Total beginners will ride a nice strong trot and then sit and kick. The old clever school pony will therefore go into canter. To make sure the horse is on the correct lead, the rider asks for the canter going into a corner so that the horse does it automatically.

Slightly better riders will go into sitting trot, and move their inside leg forward onto the girth, and their outside leg back, and then squeeze or kick. This also tells the horse which lead to go on.

The canter has a rocking motion that can seem a bit scary at first but in the end is much more comfortable than trot because you're not bouncing about!
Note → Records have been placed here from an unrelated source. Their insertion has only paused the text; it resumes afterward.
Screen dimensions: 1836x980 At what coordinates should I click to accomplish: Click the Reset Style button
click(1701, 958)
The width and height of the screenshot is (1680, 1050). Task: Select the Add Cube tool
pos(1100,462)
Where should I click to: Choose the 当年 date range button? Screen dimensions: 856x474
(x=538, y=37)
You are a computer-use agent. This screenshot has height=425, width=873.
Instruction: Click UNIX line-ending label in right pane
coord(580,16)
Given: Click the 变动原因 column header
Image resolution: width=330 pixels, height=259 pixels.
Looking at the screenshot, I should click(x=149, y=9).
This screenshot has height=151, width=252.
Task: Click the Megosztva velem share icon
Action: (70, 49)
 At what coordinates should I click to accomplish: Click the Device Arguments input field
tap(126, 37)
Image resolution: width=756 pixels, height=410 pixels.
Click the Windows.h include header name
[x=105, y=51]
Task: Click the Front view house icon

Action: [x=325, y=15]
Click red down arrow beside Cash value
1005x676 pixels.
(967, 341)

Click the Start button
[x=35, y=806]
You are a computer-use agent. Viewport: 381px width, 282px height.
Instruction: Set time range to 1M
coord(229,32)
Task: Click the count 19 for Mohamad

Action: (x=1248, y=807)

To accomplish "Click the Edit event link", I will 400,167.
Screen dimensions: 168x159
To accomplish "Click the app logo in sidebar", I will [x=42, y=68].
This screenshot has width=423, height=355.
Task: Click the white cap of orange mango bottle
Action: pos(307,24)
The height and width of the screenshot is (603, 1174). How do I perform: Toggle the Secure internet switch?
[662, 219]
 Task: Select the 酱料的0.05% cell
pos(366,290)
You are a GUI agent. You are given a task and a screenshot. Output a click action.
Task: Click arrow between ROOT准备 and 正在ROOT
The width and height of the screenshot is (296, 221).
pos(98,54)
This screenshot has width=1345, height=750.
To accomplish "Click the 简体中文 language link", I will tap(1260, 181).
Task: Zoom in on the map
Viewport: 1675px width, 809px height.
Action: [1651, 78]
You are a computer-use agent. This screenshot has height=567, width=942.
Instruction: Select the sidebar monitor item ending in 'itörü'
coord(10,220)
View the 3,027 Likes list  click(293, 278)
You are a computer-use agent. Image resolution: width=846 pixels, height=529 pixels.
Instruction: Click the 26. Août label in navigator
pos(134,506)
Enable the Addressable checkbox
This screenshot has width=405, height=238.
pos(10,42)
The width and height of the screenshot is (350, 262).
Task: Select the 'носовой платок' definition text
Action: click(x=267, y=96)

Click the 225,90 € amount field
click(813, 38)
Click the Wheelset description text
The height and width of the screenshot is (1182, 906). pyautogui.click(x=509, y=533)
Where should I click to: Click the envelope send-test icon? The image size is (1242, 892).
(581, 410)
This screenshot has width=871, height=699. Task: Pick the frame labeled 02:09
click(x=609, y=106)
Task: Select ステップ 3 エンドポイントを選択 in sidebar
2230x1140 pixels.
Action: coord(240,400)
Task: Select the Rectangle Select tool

You relax your lower back and ride the motion forwards with your hips.

*Gallop*

The gallop is very similar to the canter, except that the middle stride becomes two strides: inside hind then outside fore. It's a bit faster and is what you see in racing.

*Jog and lope*

The jog is a western variation of the trot. The legs move the same way, but the horse moves in a less bouncy fashion, making it more comfortable for the rider to sit the trot.

The lope is a western variation of the canter. The horse moves more slowly and smoothly. In shows, this has been exaggerated with the horse moving incredibly slowly with its head close to the ground, but the original intent of the lope was to have a ground-covering gait that was easy to ride.

*Gaited horses*

Some horses, such as the Tennessee Walking Horse, are known as 'gaited'. This means that they have additional gaits that may replace or be in addition to the trot. Google or Wiki 'gaited horse' to find out more.


*VICES AND BEHAVIOURS*

'Vice' is a word for any kind of bad behaviour; a human might say that chocolate is their one vice, meaning that they eat too much of it. There are thousands of possible vices in horses; they are undesirable behaviours that are unsafe, unhealthy, awkward, or otherwise unwanted. Cribbing is a bad habit where a horse grips onto wood or a nearby object with its teeth and sucks in air. It destroys the stable and can harm the horse's teeth and lungs. Other vices could include not loading onto a horse trailer, not leading well, or biting. Obviously you want a horse without major vices and should try and train them out of any that they do have.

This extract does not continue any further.